At the same time, however, courts have recognized that a trial judge is 'more than an umpire.' U.S. v. Laurins, 857 F.2d 529, 37 (9th Cir.'88), cert. denied, 492 U.S. 906 ('89). It is perfectly appropriate for a judge to 'take part where necessary to clarify testimony and assist the jury in understanding the evidence.' U.S. v. De Sisto, 289 F.2d 833, 834 (2d Cir.'61). See also Laurins, at 537 (trial judge 'may participate in the examination of witnesses to clarify evidence, confine counsel to evidentiary rulings, ensure the orderly presentation of evidence, and prevent undue repetition'); U.S. v. Mostella, 802 F.2d 358, 361 (9th Cir.'86) (same); U.S. v. Poland, 659 F.2d 884, 93 (9th Cir.) (finding questions calculated to make testimony clearer to jury not improper), cert. denied, 454 U.S. 1059 (1981).
'[t]he standard for reversing a verdict because of general judicial misconduct during trial is rather stringent.' Kennedy, 901 F.2d at 709. To sustain a claim of this kind, there must be an 'extremely high level of interference' by the trial judge which creates 'a pervasive climate of partiality and unfairness.' U.S. v. DeLuca, 692 F.2d 1277, 1282 (9th Cir.'82). See also Laurins, at 537 ('A judge's participation [in the trial] justifies a new trial only if the record shows actual bias or leaves an abiding impression that the jury perceived an appearance of advocacy or partiality.').
Because this case comes to us in the posture of a habeas appeal, the question is whether the state trial judge's behavior rendered the trial so fundamentally unfair as to violate federal due process under the U.S. Constitution. Gayle v. Scully, 779 F.2d 802, 06 (2d Cir.'85), cert. denied, 479 U.S. 838 ('86); McBee v. Grant, 763 F.2d 811, 18 (6th Cir.'85).
Mostella, 802 F.2d at 362 (judge's excessive questions and sarcastic comments did not amount to 'extreme overstepping of his proper judicial role'--conviction affirmed); Poland, 659 F.2d at 894 (finding trial judge's impatience with defense, displays of irritation, and use of sarcasm, while inappropriate, were not prejudicial).

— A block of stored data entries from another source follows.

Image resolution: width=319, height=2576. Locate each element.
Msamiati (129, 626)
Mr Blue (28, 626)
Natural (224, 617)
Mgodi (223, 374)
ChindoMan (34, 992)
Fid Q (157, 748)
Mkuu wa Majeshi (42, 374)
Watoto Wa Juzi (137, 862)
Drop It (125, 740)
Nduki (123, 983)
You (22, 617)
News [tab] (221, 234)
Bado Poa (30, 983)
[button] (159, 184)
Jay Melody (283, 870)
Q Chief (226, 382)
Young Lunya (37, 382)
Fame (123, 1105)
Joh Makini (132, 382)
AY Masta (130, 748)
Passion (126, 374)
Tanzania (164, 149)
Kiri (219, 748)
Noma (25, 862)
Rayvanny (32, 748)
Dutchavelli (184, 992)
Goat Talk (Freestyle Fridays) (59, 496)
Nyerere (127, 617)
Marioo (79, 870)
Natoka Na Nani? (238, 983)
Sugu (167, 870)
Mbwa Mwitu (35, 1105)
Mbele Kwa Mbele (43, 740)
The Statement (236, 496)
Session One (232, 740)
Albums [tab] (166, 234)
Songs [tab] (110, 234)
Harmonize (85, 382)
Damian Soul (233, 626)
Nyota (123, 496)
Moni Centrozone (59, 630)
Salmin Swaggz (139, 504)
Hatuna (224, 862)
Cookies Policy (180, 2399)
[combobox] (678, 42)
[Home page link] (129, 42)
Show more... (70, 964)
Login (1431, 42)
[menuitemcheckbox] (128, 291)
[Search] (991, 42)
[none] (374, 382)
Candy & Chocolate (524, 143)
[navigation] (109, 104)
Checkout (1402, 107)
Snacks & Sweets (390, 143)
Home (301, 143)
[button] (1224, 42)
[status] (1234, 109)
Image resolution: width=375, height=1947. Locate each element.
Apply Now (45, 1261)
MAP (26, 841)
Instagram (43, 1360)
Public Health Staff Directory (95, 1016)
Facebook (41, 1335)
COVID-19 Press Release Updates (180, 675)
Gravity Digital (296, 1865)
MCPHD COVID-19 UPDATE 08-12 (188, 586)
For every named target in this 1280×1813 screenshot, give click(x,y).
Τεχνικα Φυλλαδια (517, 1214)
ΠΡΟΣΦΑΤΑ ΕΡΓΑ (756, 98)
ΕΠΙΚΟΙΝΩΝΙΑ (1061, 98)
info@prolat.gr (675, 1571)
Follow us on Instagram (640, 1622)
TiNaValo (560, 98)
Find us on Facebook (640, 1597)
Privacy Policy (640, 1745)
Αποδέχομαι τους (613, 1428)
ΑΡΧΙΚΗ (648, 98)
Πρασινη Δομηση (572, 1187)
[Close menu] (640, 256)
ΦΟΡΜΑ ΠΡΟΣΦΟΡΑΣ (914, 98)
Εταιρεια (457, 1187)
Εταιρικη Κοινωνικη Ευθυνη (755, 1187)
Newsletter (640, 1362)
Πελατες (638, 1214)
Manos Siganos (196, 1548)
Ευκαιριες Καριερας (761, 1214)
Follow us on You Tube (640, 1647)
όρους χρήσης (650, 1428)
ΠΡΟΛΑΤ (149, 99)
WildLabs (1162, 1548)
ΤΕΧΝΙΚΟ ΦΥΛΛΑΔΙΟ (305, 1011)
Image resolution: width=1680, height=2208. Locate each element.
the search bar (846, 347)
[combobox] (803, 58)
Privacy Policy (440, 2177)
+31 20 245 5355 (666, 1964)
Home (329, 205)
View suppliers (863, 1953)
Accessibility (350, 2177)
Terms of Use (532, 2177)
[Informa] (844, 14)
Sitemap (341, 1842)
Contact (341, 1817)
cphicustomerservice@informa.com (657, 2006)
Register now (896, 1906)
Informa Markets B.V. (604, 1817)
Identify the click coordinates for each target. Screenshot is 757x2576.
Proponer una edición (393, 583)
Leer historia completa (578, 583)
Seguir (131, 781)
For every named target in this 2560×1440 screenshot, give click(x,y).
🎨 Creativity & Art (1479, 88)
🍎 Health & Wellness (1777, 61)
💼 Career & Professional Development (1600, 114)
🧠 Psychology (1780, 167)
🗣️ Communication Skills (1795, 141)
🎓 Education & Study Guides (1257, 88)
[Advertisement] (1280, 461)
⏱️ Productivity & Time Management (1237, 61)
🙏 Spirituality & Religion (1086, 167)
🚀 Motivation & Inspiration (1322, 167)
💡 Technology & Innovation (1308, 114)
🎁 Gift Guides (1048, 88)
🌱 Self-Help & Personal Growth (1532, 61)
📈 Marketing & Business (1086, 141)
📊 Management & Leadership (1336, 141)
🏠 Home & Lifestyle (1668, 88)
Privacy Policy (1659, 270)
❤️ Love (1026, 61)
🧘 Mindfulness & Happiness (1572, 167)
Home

A federal court has no supervisory authority over criminal proceedings in state courts. The only standards it can impose on the states are those dictated by the Constitution. Daye, 712 F.2d at 1571. Objectionable as some actions might be, when considered in the context of the trial as a whole they are not 'of sufficient gravity to warrant the conclusion that fundamental fairness has been denied.' Id. at 1572. See Gayle v. Scully, at 807 (trial judge's caustic, sarcastic comments and offensive conduct, although perhaps inconsistent with institutional standards of federal courts, did not violate due process); Daye, at 1572 (trial judge's skeptical attitude toward defendant's testimony, and his reinforcement of identification evidence by government witnesses, 'approached but did not cross the line that permits [a ruling] that the Constitution has been violated').